Flow-chart of patient inclusion in cohort 1 and cohort 2.

Viability PCR–PMA treatment

Prior to DNA purification, 2SP samples were split into two aliquots and one aliquot was treated with the membrane impermeable DNA binding dye PMAxx (Biotium, Inc., Hayward, California) as described before29. PMAxx stock solution was added to a final concentration of 50 µM per sample. Following an incubation period of 10 min in the dark at 4 °C, samples were placed in the PMA-Lite LED Photolysis Device for 10 min to ensure irreversible binding of PMAxx to DNA from dead bacteria.

CT load quantification

From 200 µl of each sample total nucleic acids were isolated using the QIAamp DNA Mini Kit (Qiagen, Hilden, Germany) as per manufacturer’s protocol, and eluted in 120 µl elution buffer. The eluate was stored at − 20 °C and thawed once for quantification.
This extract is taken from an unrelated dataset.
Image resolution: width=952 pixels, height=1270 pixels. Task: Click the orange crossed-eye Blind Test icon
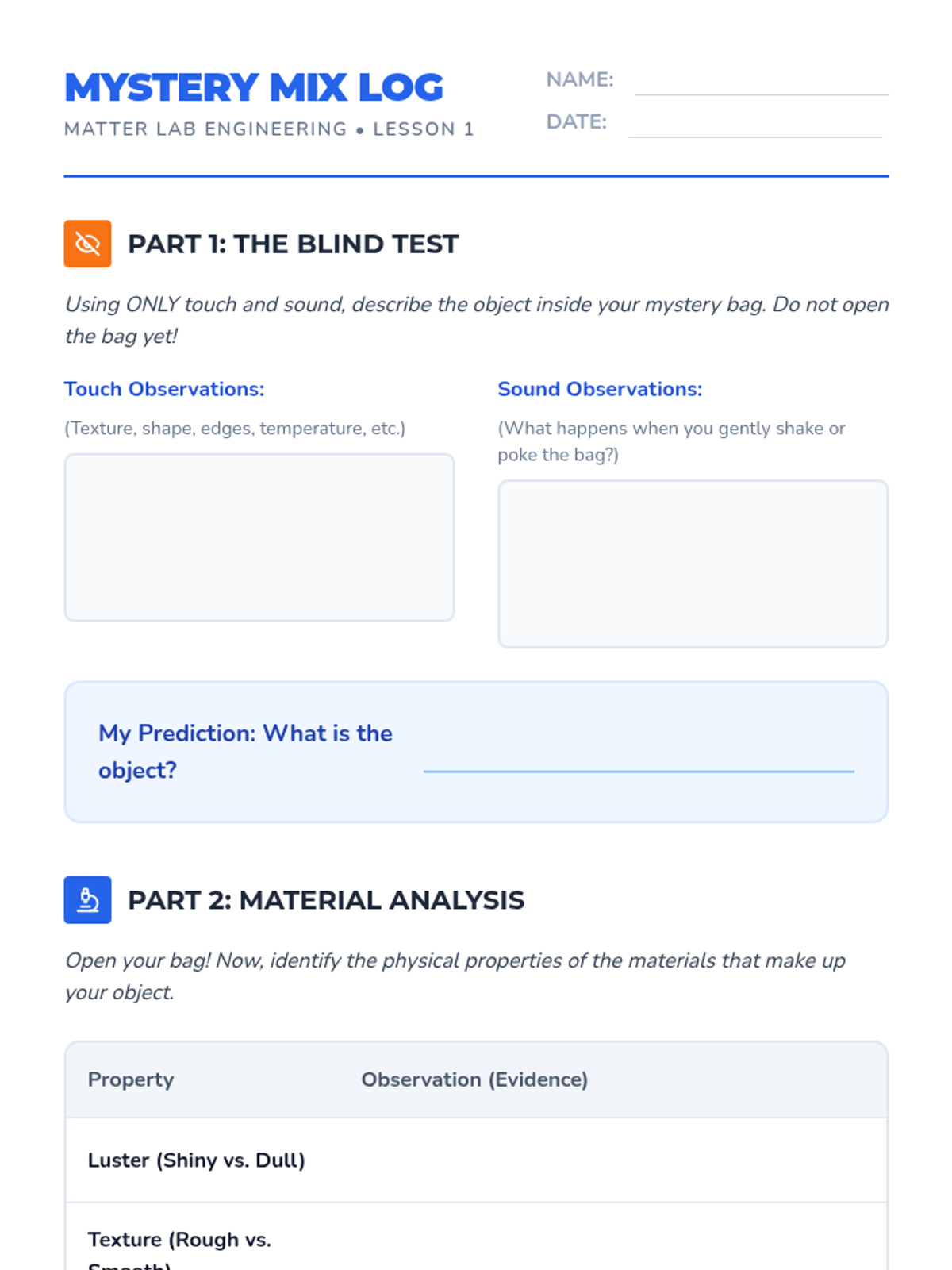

CT load was quantified using qPCR targeting a chromosomal (OmpA-gene) and plasmid target, as described elsewhere28,30. For cohort 1, PCR amplification was performed in a total volume of 25 µl, consisting of 10 µl DNA and 15 µl reaction mixture containing 12.5 µl Absolute qPCR Rox Mastermix (Thermo Scientific, Waltham, USA) and 2.5 µl primer/probe mix consisting of 840 nM forward and reverse primer and 100 nM probe. For cohort 2, PCR amplification was performed in a total volume of 50 µl. The amplification reaction consisted of 15 min of initial activation at 95 °C, followed by 42 cycles of 95 °C for 15 s and 60 °C for 60 s.

Cycle threshold (Cq)-values were entered into the master curve (calculated from over 10 dilution series) to calculate the CT load (log10 CT/ml). Both chromosomal load and plasmid load per sample were then exponentially transformed to achieve an absolute value. The absolute number of plasmids was divided by the absolute number of chromosomal copies, to calculate the number of plasmids per bacterium. This will be referred to as the plasmid:chromosome ratio (tPCr) in the remainder of the article. The tPCr of samples not treated with PMAxx will be referred to as the tPCr, and of samples treated with PMAxx as the intra-bacterial PCr (iPCr).

Statistical analysis

tPCr was not normally distributed. Mann–Whitney U tests were used for data analyses concerning gender and age. Age was divided into two groups (≤ 21 years and > 21 years). Results were considered statistically significant at p ≤ 0.05. All statistical tests were performed using SPSS (IBM Corp. IBM SPSS Statistics for Windows, Version 24.0. Armonk, NY, USA).